• _Consigne 1_
D'après l'article sur les deux motoneigistes, à quelle date ceux-ci avaient-ils disparu ?
• _Consigne 2_
Dans l'article sur les deux motoneigistes, recopiez le passage commençant par « Il est important » et se terminant par « préciser Ingrid Asselin. », en substituant « officiellement » à « formellement ».
• _Consigne 3_
Présentez sous forme de liste le paragraphe de l'article sur les deux motoneigistes qui commence par « On se souviendra que les deux hommes », en conservant ses faits principaux.

• _Texte du document_
Les corps des deux motoneigistes retrouvés à Beauharnois

Alexandre Clermont et Pier-Alexandre Patenaude. Photos facebook

Enfin, les familles des deux motoneigistes, originaires de Beauharnois, disparus le 9 février, pourront faire leur deuil puisque les deux corps ont été retrouvés en cette première journée  de mai.

Il est important de préciser que, bien qu’ils n’aient pas encore été formellement identifiés, tout porte à croire qu’il s’agit bien des deux motoneigistes. « Avant d’être 100% certains, il faut attendre les résultats de l’autopsie », prend le temps de préciser Ingrid Asselin.

On se souviendra que les deux hommes, des amis de longue date, avaient disparu après avoir passé une soirée avec des amis dans un resto-bar de Sainte-Barbe, sur la rive sud du canal. Les deux hommes auraient tenté de traverser le canal de Beauharnois près de la baie Hungry. Les motoneiges y avaient été retrouvées en dehors des sentiers balisés.

C’est vers 11 h 30 que les policiers de la Sûreté du Québec ont localisé, près de la route 236, un premier corps le long du canal de Beauharnois en bordure de la piste cyclable.  Peu de temps après, soit environ une heure plus tard, les policiers ont localisé un autre corps qui devait s’avérer celui du second motoneigiste.

En fait, pour les membres des deux familles, ce dénouement signifie, en quelque sorte d’un deuxième deuil. Ils pourront maintenant se dire que le vrai deuil commence enfin. Ces derniers se demandent toujours comment les deux amis ont choisi de s’aventurer à cet endroit pour retourner à Salaberry-de-Valleyfield, eux qui connaissaient pourtant bien le secteur.

Il va de soi que les policiers ont bien pris le temps de faire toutes les vérifications d’usage avant d’aviser les deux familles.

Les deux corps ont été transportés à Montréal pour être examinés par le coroner et déterminer les causes de leur décès.

Pier-Alexandre Patenaude avait 30 ans et Alexandre Clermont, 29 ans.

Deux fois plus d’accidents mortels

L’année 2017-2018 s’est avérée dramatique quant aux accidents de motoneiges mortels, que cela soit dans les sentiers ou sur lacs et étendus d’eau en général.

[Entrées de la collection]
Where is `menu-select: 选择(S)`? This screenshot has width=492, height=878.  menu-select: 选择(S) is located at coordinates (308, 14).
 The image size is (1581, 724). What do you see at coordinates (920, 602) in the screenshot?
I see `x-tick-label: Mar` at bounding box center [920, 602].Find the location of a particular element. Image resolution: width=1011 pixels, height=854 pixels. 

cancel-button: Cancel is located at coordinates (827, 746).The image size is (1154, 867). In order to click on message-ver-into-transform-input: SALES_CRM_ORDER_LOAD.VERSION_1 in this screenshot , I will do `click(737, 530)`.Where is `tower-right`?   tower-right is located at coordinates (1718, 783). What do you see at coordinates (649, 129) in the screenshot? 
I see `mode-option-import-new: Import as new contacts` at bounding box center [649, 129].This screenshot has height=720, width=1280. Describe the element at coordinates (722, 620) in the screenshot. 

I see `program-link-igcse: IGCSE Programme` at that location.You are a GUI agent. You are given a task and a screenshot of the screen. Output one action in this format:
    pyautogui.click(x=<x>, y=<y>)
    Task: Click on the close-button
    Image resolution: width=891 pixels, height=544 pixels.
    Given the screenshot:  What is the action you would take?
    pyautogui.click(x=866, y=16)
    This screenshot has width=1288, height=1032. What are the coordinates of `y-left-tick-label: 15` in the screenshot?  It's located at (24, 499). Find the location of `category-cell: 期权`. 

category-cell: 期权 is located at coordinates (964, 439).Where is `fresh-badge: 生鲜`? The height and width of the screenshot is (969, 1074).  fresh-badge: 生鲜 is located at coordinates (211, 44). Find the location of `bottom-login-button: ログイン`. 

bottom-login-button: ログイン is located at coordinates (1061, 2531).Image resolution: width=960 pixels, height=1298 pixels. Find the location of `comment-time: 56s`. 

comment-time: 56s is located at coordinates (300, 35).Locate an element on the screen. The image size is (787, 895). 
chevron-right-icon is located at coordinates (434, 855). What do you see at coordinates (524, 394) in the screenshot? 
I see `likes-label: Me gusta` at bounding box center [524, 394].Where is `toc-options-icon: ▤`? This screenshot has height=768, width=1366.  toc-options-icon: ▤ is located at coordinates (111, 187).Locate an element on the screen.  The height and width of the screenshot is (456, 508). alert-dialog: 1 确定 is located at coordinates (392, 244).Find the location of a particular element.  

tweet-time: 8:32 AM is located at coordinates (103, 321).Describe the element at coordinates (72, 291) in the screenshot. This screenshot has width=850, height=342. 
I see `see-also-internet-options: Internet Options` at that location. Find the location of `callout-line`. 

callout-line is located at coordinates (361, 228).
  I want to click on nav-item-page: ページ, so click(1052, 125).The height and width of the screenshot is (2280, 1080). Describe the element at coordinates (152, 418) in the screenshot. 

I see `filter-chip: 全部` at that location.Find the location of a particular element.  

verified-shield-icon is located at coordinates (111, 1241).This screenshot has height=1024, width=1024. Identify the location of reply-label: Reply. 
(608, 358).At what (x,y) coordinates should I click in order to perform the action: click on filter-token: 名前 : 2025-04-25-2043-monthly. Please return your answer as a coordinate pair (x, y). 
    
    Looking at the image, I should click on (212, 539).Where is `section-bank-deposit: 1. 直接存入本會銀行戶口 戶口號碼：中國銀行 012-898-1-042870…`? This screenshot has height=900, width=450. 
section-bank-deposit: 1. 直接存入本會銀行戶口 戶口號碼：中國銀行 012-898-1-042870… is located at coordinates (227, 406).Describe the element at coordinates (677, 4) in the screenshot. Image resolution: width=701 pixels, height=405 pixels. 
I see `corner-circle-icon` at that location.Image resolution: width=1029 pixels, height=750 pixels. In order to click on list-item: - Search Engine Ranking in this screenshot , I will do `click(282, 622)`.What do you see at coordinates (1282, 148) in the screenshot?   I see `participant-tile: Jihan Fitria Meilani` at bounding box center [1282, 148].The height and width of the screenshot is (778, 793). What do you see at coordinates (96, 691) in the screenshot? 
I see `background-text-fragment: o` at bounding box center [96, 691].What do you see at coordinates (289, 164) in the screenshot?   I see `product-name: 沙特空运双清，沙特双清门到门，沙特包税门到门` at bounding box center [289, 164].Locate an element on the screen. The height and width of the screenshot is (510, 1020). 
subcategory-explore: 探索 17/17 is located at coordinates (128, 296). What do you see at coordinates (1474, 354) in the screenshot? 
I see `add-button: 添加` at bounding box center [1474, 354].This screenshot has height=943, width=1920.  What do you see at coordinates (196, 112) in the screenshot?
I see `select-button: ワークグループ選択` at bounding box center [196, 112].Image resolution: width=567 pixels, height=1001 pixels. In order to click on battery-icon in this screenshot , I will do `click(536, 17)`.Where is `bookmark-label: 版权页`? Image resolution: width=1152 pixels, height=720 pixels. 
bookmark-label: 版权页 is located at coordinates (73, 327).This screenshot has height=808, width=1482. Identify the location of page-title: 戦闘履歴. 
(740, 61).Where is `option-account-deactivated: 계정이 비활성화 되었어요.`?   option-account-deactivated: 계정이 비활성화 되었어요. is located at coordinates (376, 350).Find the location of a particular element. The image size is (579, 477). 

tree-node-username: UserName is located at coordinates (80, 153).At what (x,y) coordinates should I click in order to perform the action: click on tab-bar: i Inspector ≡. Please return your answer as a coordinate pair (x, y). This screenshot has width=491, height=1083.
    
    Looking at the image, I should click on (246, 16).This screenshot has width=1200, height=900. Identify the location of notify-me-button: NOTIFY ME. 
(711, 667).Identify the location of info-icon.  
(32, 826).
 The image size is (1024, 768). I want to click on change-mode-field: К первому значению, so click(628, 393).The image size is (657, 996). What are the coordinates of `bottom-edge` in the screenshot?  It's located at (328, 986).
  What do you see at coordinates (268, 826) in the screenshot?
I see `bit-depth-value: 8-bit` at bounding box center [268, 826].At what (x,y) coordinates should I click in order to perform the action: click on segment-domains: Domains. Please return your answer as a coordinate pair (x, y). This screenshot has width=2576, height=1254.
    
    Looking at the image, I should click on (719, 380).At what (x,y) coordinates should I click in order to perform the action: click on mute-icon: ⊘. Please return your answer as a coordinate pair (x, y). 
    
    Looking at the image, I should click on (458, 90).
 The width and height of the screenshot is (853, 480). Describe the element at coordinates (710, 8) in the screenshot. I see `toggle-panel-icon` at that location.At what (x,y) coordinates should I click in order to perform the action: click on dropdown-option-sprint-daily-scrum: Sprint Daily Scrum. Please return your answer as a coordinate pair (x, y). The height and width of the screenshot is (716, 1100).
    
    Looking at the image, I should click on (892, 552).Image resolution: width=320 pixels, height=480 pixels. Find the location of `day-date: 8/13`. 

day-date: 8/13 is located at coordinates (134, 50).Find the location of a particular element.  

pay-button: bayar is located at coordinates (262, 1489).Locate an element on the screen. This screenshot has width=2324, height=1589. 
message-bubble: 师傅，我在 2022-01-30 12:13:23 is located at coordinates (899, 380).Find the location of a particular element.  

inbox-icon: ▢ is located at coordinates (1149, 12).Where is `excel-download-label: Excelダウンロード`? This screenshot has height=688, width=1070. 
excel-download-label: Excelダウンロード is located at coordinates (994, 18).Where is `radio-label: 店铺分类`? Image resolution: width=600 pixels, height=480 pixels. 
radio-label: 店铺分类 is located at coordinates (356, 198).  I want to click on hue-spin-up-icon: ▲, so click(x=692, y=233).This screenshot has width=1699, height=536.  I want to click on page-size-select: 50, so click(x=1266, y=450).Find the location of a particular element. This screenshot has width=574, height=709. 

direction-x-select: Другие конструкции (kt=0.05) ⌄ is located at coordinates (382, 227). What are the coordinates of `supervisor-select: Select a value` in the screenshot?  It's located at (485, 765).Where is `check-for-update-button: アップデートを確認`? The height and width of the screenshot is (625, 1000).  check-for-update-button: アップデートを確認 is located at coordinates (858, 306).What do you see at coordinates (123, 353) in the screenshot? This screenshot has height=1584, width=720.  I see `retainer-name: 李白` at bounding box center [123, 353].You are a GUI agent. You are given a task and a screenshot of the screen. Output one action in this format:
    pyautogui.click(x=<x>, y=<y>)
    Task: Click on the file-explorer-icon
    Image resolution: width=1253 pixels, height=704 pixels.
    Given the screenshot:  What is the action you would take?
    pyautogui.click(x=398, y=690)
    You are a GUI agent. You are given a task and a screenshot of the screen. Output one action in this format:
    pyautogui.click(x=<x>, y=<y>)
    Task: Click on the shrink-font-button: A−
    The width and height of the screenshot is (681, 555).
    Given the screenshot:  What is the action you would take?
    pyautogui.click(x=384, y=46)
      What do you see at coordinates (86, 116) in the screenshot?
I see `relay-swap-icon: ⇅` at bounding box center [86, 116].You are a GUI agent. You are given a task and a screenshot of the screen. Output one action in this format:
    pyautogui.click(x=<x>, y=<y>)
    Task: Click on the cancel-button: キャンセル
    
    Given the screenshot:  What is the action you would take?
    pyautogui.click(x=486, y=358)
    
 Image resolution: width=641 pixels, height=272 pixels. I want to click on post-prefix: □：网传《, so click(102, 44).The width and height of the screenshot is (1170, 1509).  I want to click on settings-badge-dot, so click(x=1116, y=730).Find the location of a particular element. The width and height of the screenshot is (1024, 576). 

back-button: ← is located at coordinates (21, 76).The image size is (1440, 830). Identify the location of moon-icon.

• _Réponse 1_
Le 9 février.

• _Réponse 2_
Il est important de préciser que, bien qu’ils n’aient pas encore été officiellement identifiés, tout porte à croire qu’il s’agit bien des deux motoneigistes. « Avant d’être 100% certains, il faut attendre les résultats de l’autopsie », prend le temps de préciser Ingrid Asselin.

• _Réponse 3_
- Les deux hommes, amis de longue date, ont disparu après une soirée passée avec des amis dans un resto-bar de Sainte-Barbe, sur la rive sud du canal.
- Ils auraient tenté de traverser le canal de Beauharnois près de la baie Hungry.
- Leurs motoneiges y ont été retrouvées en dehors des sentiers balisés.